New England Motor Freight has land in Cecil County under contract,
Daily Record, The (Baltimore), Dec 15, 2003 by Ezra Fieser
New England Motor Freight, a $175 million trucking company, has more than 41 acres of Cecil County land under contract where it plans to build a trucking depot.
The company, which has 30 terminals in 12 states, including Maryland, has not closed the purchase with MIE Properties Inc., but the deal is expected to be finalized next month.
MIE Vice President Gerard Jerry Wit said the closing was delayed a month to allow for the building permit to be issued.
The deal could conceivably not happen. I hope it does and I'm 99 percent sure it will, but there's a chance, Wit said.
New England Motor, which did not return calls for comment, plans to build a 150,000-square-foot trucking depot, Wit said.
The New Jersey-based company, which employs 2,700 people, has trucking centers in Essex and Hagerstown.
The addition of a new, stable, warehousing company comes amid a year of ups and downs for the northeastern Maryland industrial market. Over the past year, several companies have pulled out of the area.
Fleming Foods, which filed for bankruptcy last week, vacated a 350,000-square-foot warehouse across the street from the New England Motor site in North East. And Michel Distribution Services, TelcoBuy.com and Supervalu all pulled out of large blocks of space in Harford County.
A midyear report by real estate firm Colliers Pinkard showed Cecil County struggling with an 84 percent vacancy rate and Harford County with 31 percent of its space vacant.
However, in Cecil County, ProLogis Corp. is building a 1 million- square-foot distribution center for General Electric's appliance division.
And a group of investors is reviewing the former Fleming distribution center in the North East Commerce Center with an eye toward developing it into the Maryland I-95 International Mega Mall, which Cecil County Office of Economic Development Director Paul Gilbert calls more of an Asian trade center and exhibition space.
It would basically be a merchandise mart, Gilbert said.
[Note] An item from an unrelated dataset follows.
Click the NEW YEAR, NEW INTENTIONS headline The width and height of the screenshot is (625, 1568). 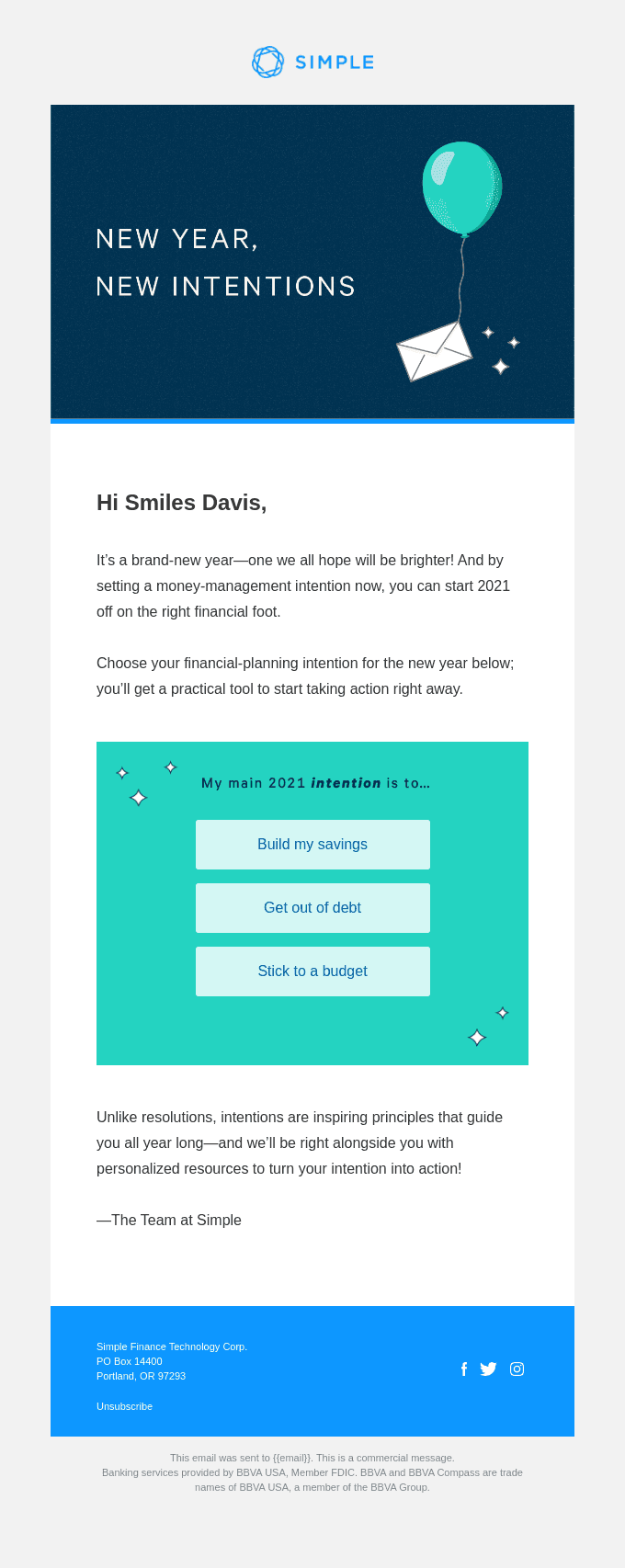point(225,263)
There would be a lot of wholesalers, but if you wanted to come up and buy one product, they say there will be sales to the public.
Preliminary plans for the site call for a three-phase development that would add a second floor onto the 350,000-square-foot building and build a parking lot for about 3,000 cars. The plans say the $145 million development would be expanded in coming years to add a European Boutique Product Plaza and an African & Latin American Commercial & Cultural Square.
For MIE, the pending sale coupled with New England Motor's potential deal would relieve it of the North East Commerce Center.
We've been struggling with it for 10 years and then all of a sudden [two deals] come along and we'd be out, Wit said.